Il femminicidio è una questione di famiglia
Le ultime due tragedie, quella di Sara Campanella e Ilaria Sula, ci costringono a ragionare sul ruolo dei genitori. Perché le madri dei due assassini li hanno protetti?
Una sera a tavola mio padre mi ha detto, ridendo e non so fino a che punto, che se ammazzassi qualcuno mi aiuterebbe a nascondere il cadavere e troverebbe un modo per farmi scappare all'estero, questo anche se dovessi uccidere mia madre o mia sorella. E lui è un tranquillissimo medico, responsabile, metodico, finnoioso, non proprio un camorrista, ecco
Guido Giuliano
Ci sono alcune storie di cronaca che ci costringono a qualche riflessione supplementare e non scivolano via come le altre, perché ci mettono di fronte a domande che non hanno una risposta semplice.
Gli ultimi due femminicidi che occupano giornali e social sono terribili come quelli che li hanno preceduti, e come quelli che purtroppo seguiranno, ma con una specificità: c’è un ruolo dei genitori, in particolare delle mamme.
La madre di Stefano Argentino, a Messina, lo ha accudito e supportato dopo che lui aveva ucciso una ragazza che conosceva appena, Sara Campanella, della quale si era invaghito senza essere corrisposto. Non lo ha denunciato, ha detto che temeva si potesse togliere la vita. Lo ha portato nel bed and breakfast gestito dalla famiglia.
La vicenda di Ilaria Sula, a Roma, è ancora più disturbante, per quanto riguarda il ruolo della famiglia dell’assassino. Sappiamo che Mark Samson ha massacrato a coltellate la fidanzata che lo stava lasciando, a suo dire per un raptus di gelosia.

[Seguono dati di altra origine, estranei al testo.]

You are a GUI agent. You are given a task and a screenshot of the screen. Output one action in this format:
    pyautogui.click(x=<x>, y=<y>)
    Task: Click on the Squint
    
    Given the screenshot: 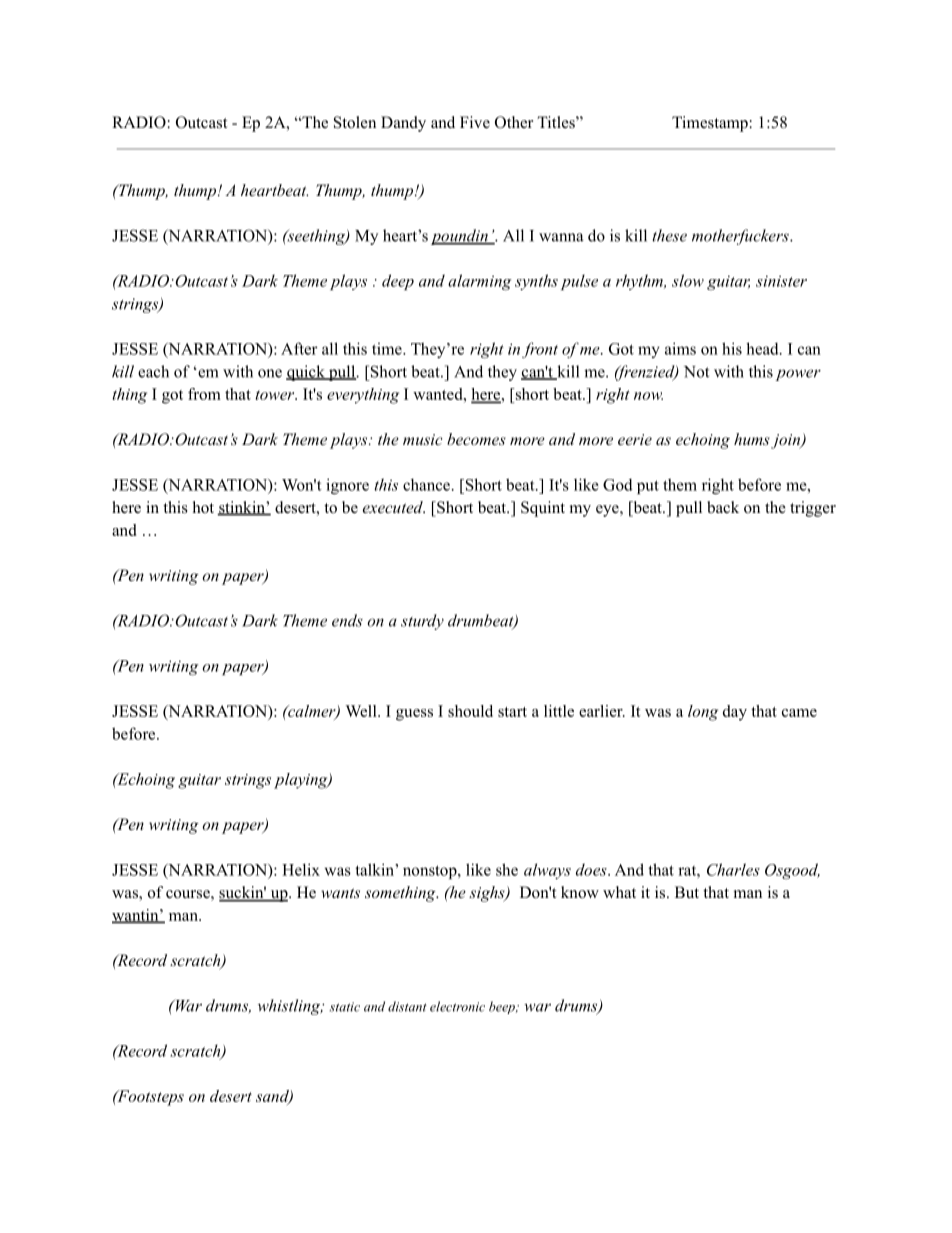 What is the action you would take?
    pyautogui.click(x=543, y=509)
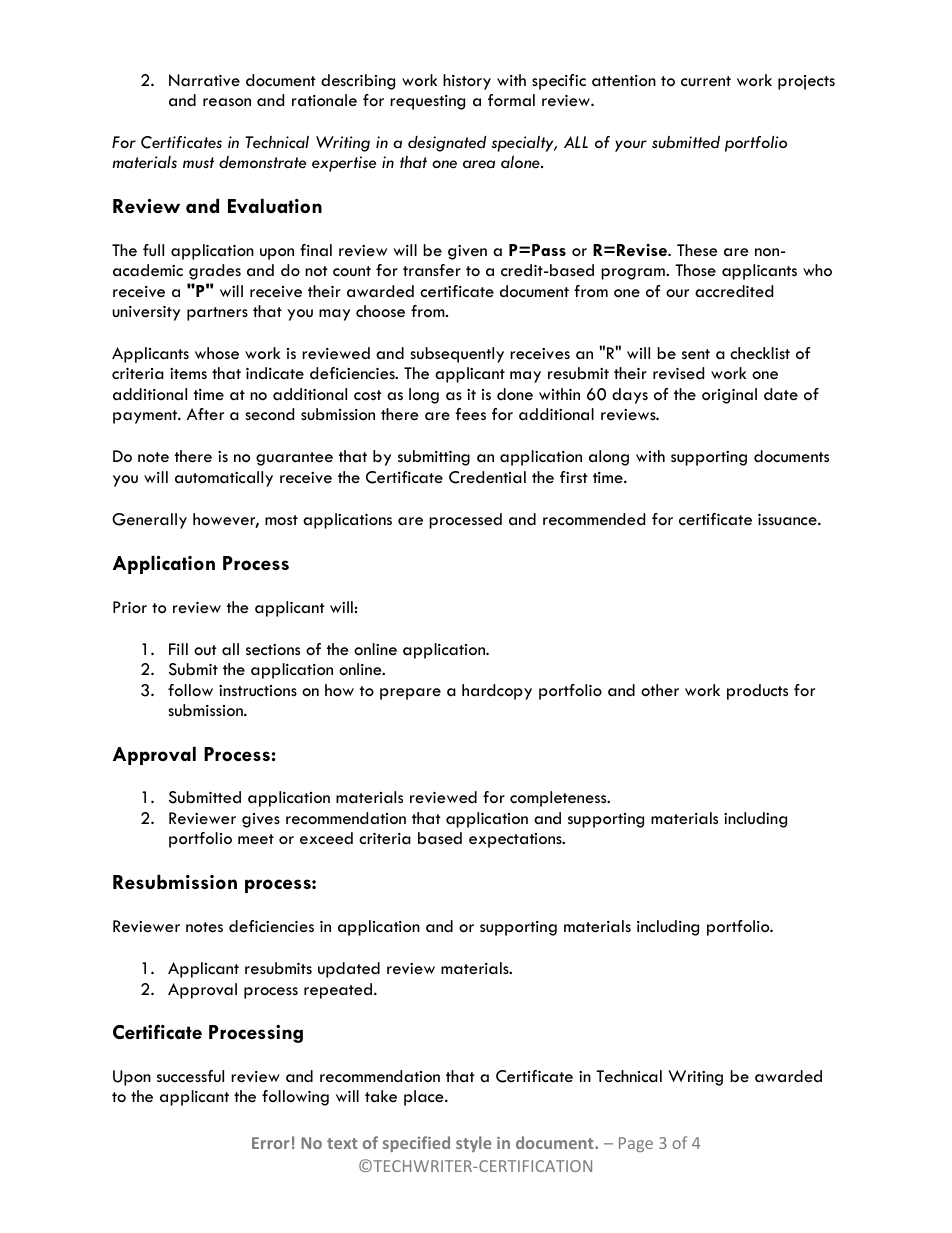  What do you see at coordinates (190, 1076) in the document?
I see `successful` at bounding box center [190, 1076].
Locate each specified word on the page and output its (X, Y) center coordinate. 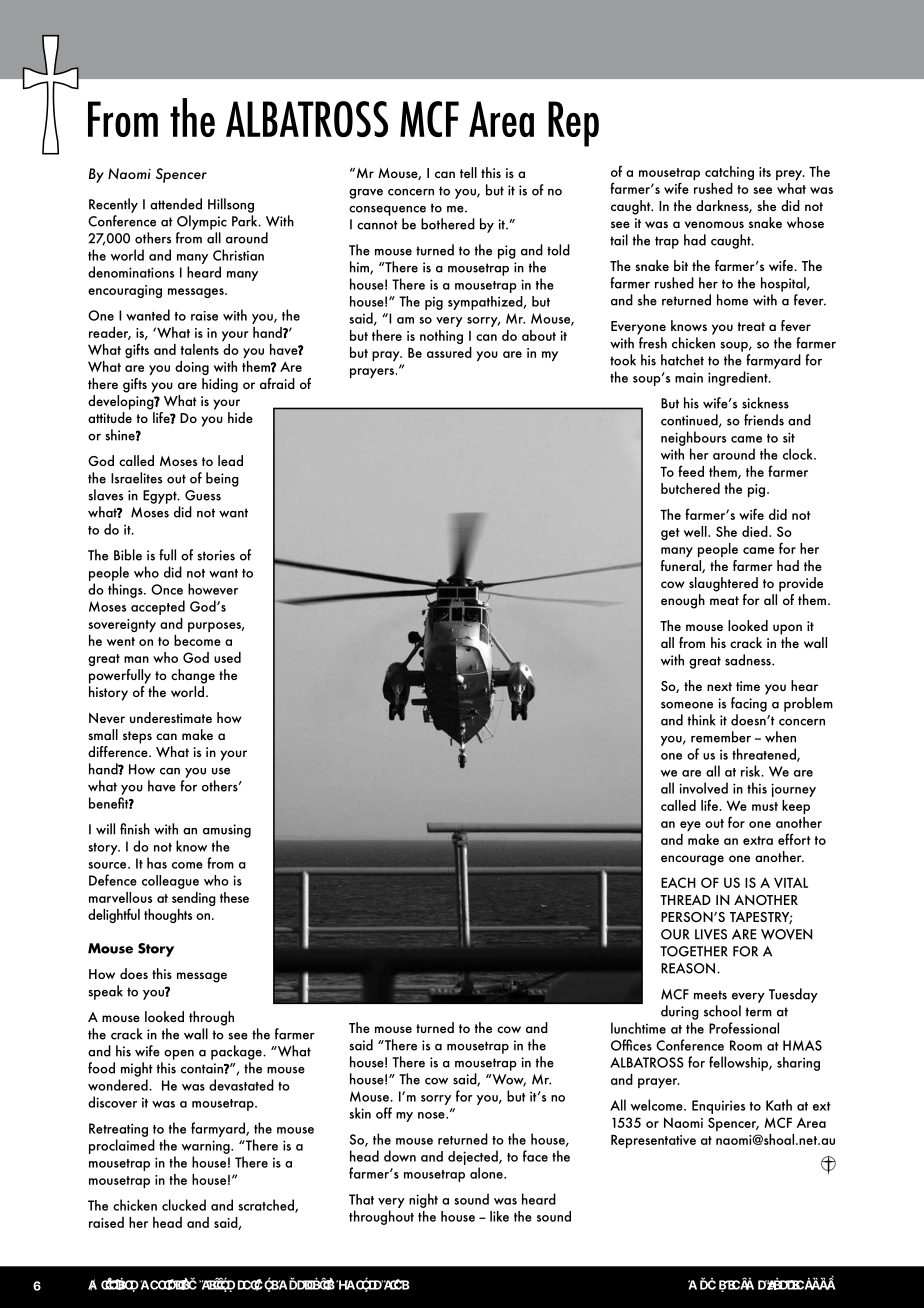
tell (468, 172)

Tutto quello che è venuto dopo la violenza, però, pare uno sforzo lucido di occultare il cadavere, di nascondere le tracce. Fin da subito è sembrato poco plausibile che Samson uccidesse la povera Ilaria Sula, la infilasse in una valigia e la gettasse in un dirupo senza che i genitori che erano con lui in casa si accorgessero di qualcosa: la famiglia vive in un appartamento di 50 metri quadri, non in una reggia.
La madre di Mark Samson, ora indagata, ha ammesso di aver aiutato il figlio a pulire il sangue e a portare via il cadavere.
Di fronte ai femminicidi, il tentativo di capire le cause e di suggerire soluzioni si concentra sugli assassini: le vittime sono, per definizione, incolpevoli, e in questo caso non avrebbero potuto fare proprio nulla per evitare il loro destino.
Sara Campanella non frequentava Stefano Argentino, sappiamo dai suoi messaggi vocali condivisi con le amiche che gli aveva detto in ogni modo di starle lontano, e Ilaria Sula - per quanto ne sappiamo, non si sentiva minacciata dall’ormai ex fidanzato.
Ma le famiglie, in particolare le madri di questi giovani uomini, potevano fare qualcosa e non l’hanno fatto?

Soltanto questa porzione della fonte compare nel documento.